Here are some benefits I see to this system:
1. Government spending becomes transparent.  The public ledger allows anyone to track where the money is going and how it is being spent.  No more trillion dollars lost by the Pentagon that no one can account for coming up in the news.
2. Get rid of the IRS.  No one pays taxes so no one avoids taxes, you just lose value based on measured inflation.  Hey, that happens anyway and inflation is harder to track in this current complex system.
3. Inflation tax is tempered by the fact that foreign holders are getting "taxed" the same.  No more offshore tax havens and inflation tax is spread over a larger base than regular tax so the effects are not as heavy on any one group.
4. With an inflationary currency people will still be encouraged to invest in businesses to stop the bleeding.  You don't want your money sitting, you want it doing things for you.  I realize that people tend to invest what they have saved and inflation fights that, so this argument is mainly aimed at the "inflation is necessary" camp.

Here are some issues I see with this system:
1. Why would foreign entities treat USGovCoin as a reserve currency if they are getting taxed like US citizens?

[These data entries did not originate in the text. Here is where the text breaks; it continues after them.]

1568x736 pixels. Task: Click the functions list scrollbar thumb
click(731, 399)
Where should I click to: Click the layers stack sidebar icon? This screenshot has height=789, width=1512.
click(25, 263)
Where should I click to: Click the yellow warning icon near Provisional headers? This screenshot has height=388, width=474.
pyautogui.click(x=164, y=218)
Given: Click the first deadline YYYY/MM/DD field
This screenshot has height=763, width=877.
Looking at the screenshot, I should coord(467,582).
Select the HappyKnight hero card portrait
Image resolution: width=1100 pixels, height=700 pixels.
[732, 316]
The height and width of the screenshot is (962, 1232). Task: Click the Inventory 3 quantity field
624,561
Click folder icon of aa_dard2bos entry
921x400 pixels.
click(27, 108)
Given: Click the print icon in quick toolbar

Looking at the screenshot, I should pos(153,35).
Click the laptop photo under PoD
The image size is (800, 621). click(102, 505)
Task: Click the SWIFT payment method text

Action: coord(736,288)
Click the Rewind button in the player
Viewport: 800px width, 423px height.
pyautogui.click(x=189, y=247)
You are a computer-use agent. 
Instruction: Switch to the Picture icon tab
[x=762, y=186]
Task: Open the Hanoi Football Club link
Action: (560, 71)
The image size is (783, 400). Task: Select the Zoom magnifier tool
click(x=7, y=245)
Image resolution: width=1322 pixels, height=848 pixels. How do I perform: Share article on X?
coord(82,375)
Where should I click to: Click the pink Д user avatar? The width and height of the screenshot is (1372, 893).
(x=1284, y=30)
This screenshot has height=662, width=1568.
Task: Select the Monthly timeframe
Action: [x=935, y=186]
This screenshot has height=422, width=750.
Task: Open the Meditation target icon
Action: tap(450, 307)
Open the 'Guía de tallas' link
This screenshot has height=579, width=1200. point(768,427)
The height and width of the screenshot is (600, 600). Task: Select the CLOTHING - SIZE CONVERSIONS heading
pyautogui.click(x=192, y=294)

2. Like it or not, having to pay taxes stabilizes the currency.  Businesses accept USD in part because when they pay taxes it has to be in USD.  If there was no tax then leaving USGovCoin for a crypto-currency with lower inflation and risk would seem very attractive.  If the government tries to play this game they will find themselves losing to the competition.
3. If it is a true crypto-currency, then the government would have a difficult time regulating fraud and confiscating currency after prosecuting theft.  The penal system would have to change because all thefts would become final.  You will send the rich to prison and they will leave just as rich.